“As águas de minha terra”
será o tema da segunda edição do Prêmio Aristana de Brito Guerra. Os estudantes da região que recebe o nome de um
rio, o Vale do Sabugi, e que tem um município que tem como apelido "a
Veneza Paraibana", no coração do semiárido, são convidados a produzirem
vídeos sobre a temática da água em nossa região, especialmente, neste contexto
de uma seca que se alastra há mais de sete anos e de esperança que se renova
com as chuvas caídas em fevereiro.
A hipótese mais aceita
entre os historiadores do Vale do Sabugi é que a ocupação, pelos europeus, dos
Municípios da Região ocorreu seguindo o curso dos rios o que tornou possível a
criação das fazendas de gado que evoluíram até se constituírem as Vilas, as
Freguesias e depois os Municípios. O termo Vale do Sabugi faz referência
exatamente ao importante rio que cruza o Seridó paraibano e chega ao Seridó do
Rio Grande do Norte.
Santa Luzia é conhecida
por Veneza paraibana, justamente, em razão de possuir no seu perímetro urbano
os açudes Padres Ibiapina e José Américo. O primeiro açude, feito no século
XVIII foi resultado da passagem do padre Ibiapina por Santa Luzia e que, ao
perceber o sofrimento do povo com as secas, mobilizou a população para
construção do “Açude da Caridade” num pequeno barreiro construído por Geraldo
Ferreira Neves. Atualmente, este açude está praticamente aterrado. Já o açude José Américo tem o nome do então
presidente da Paraíba que liderou uma das maiores políticas de açudagem já
realizadas no Estado. Destaca-se que sua inauguração ocorreu com a presença do
então Presidente da República Getúlio Vargas nos anos 1930. Fala-se que um
rapazote, de nome Luiz Gonzaga, que sagrou-se como o Rei do Baião, trabalhou na
construção do manancial. Assim, esses, entre outros fatos, mostram que “as
águas da minha terra” estão cheias de história.
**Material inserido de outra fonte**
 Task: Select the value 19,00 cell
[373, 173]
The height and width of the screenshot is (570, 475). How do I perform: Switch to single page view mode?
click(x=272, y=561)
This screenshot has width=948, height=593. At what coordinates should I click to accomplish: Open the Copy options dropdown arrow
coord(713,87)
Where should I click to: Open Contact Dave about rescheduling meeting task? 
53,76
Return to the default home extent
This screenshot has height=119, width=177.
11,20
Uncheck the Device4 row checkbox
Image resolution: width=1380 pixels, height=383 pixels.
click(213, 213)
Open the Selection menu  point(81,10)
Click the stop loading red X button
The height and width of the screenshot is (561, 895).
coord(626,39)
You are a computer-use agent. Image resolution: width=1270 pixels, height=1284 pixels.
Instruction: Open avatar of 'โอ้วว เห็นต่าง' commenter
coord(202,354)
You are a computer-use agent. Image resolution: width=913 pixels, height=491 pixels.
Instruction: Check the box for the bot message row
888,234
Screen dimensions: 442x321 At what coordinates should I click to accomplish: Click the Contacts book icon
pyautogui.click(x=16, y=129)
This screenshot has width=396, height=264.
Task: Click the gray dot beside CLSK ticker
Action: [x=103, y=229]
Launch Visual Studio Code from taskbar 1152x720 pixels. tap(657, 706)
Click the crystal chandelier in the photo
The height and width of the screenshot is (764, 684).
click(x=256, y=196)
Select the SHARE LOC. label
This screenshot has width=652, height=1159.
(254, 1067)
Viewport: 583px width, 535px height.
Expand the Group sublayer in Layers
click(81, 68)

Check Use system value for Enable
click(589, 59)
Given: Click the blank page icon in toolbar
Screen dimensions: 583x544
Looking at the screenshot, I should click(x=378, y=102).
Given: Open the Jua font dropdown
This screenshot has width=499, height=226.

Além disso, deve-se ter em
conta que o Vale do Sabugi situa-se no Semiárido brasileiro que se caracteriza
por um regime irregular de chuvas e o ciclo das secas tem se tornado mais
intenso nos últimos anos. O Nordeste está vivenciando uma das secas mais severas
dos últimos anos e que já dura pelo menos 7 anos. Com isso, a água é um tema
crucial para as populações do semiárido ainda mais no Seridó, onde os solos são
rasos e estão sob uma rocha resultando em limitada capacidade de retenção de
água no lençol freático. Assim, reconhecer a necessidade de saber utilizar os
recursos hídricos e as maneiras de captá-los, preservá-los e utilizá-los com
racionalidade é uma questão fundamental para a sobrevivência da população do
Nordeste.
Considerando todas estas
questões e a importância da água para nossas vidas, a 2ª edição do Prêmio
Professora Aristana de Brito Guerra quer saber o que os (as) estudantes do Vale
têm a dizer, na forma de vídeo, sobre a questão da água na nossa terra.